About the organization
Intility is a complete multi-cloud platform service utilized by more than 600 companies across 2000 locations in Norway and around the world. Intility offers unlimited and scalable access to compute, storage, network, as well as integrated tools for productivity, security and mobility. Intility’s goal is to act as a catalyst for companies that want to exploit the power of technology in order to increase their own productivity and competitiveness.

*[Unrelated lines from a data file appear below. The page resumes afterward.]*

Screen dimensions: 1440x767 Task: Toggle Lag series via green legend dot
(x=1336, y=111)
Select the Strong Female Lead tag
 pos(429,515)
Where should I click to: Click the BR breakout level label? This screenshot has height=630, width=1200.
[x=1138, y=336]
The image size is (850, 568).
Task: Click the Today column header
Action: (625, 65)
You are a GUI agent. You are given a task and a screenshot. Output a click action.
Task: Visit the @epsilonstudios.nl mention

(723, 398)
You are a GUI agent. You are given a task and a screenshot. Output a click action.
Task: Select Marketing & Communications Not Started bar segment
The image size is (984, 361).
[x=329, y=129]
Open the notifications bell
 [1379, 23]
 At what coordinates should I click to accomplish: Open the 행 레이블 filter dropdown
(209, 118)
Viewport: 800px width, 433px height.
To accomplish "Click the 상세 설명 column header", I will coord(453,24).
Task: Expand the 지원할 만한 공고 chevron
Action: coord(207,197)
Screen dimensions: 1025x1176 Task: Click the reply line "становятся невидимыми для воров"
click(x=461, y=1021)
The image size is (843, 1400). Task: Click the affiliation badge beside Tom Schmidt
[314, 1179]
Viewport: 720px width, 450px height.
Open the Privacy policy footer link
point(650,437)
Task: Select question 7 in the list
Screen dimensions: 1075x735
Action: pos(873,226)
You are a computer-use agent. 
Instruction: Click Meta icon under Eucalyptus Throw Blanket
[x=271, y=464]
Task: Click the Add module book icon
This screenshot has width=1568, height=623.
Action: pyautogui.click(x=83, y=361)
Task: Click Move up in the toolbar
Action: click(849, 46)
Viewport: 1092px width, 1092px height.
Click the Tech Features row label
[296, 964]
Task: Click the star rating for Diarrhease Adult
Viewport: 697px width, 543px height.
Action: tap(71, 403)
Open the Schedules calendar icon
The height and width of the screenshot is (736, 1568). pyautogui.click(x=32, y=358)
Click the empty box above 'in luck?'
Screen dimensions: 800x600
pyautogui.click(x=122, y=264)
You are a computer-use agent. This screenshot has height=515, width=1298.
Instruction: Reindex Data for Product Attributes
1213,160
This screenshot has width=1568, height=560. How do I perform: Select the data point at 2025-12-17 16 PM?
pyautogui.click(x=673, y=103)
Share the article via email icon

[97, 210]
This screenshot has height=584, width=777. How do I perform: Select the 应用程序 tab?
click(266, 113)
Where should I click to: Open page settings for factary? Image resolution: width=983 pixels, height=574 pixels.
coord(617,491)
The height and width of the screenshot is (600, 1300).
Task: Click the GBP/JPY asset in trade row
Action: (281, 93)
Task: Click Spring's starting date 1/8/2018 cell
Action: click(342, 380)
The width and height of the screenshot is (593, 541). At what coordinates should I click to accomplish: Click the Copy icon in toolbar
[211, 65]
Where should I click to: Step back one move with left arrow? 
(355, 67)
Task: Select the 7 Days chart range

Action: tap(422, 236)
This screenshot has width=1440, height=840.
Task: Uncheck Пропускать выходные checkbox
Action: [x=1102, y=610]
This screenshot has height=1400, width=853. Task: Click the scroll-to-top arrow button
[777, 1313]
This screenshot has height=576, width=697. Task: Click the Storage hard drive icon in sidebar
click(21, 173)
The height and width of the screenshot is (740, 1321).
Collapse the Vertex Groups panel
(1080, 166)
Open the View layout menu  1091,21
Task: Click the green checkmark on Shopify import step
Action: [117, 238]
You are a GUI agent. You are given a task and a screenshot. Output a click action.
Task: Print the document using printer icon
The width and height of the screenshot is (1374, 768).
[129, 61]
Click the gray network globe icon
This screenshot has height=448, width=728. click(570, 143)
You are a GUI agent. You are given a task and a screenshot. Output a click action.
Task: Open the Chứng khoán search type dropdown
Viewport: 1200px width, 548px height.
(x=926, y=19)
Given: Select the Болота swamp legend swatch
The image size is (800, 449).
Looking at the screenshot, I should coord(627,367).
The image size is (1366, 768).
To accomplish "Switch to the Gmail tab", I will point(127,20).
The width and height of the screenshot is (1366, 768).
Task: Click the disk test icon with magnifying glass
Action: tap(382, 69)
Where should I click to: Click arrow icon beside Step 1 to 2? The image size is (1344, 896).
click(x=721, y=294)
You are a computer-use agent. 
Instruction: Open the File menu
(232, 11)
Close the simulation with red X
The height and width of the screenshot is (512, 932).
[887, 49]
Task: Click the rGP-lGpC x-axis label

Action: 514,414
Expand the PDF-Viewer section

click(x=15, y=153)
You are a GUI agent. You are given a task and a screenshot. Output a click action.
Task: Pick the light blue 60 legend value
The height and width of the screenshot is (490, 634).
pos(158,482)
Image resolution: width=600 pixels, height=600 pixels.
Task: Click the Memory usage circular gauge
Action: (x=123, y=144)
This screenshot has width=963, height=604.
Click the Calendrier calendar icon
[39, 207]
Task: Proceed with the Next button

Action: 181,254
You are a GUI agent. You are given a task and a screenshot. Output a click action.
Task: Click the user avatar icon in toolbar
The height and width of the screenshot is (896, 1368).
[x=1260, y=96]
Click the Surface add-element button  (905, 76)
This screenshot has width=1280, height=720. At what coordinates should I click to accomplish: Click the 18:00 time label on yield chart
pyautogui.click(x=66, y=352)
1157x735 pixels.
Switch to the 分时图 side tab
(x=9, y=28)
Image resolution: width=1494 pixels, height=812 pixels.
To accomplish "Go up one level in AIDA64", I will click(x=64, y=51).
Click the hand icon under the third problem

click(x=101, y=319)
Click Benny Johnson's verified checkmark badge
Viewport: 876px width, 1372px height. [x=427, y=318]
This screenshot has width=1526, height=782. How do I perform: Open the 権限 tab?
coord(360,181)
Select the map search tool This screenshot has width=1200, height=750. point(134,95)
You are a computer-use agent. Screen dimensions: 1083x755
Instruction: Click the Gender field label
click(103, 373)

The challenge: Securing Virtual Machines and Master Key
Intility instantiates many and diverse virtual machines (VMs) for its clientele across a wide geography, as a cost-effective way of deploying servers. As a cloud service provider, Intility needed to ensure that its clients’ VMs and the applications and data contained within are secure against external and internal threats. An intruder or malicious administrator could make a copy of a VM, steal it away from the data center, and boot it up in another environ- ment to access clientele information.
In order to raise the virtualization security bar, Microsoft Windows Server 2016 introduced the concept of Guarded Fabric to increase the security of Hyper-V Virtual Machines (VMs). Intility implements Microsoft Guarded Fabric to protect and secure mission critical systems, custumer data and services. A Microsoft Guarded Fabric consists of a Host Guardian Service (HGS) comprised of the Attestation Service and the Key Protection Service, a Guarded Host and a Shielded VM. The Key Protection Service stores and protects the master key in soft- ware. For enhanced security purposes, Intility wanted to deploy hardware protection for the master keys used by the Host Guardian Service. Intility was looking for a hardware security module that was both cost-effective and easy to deploy.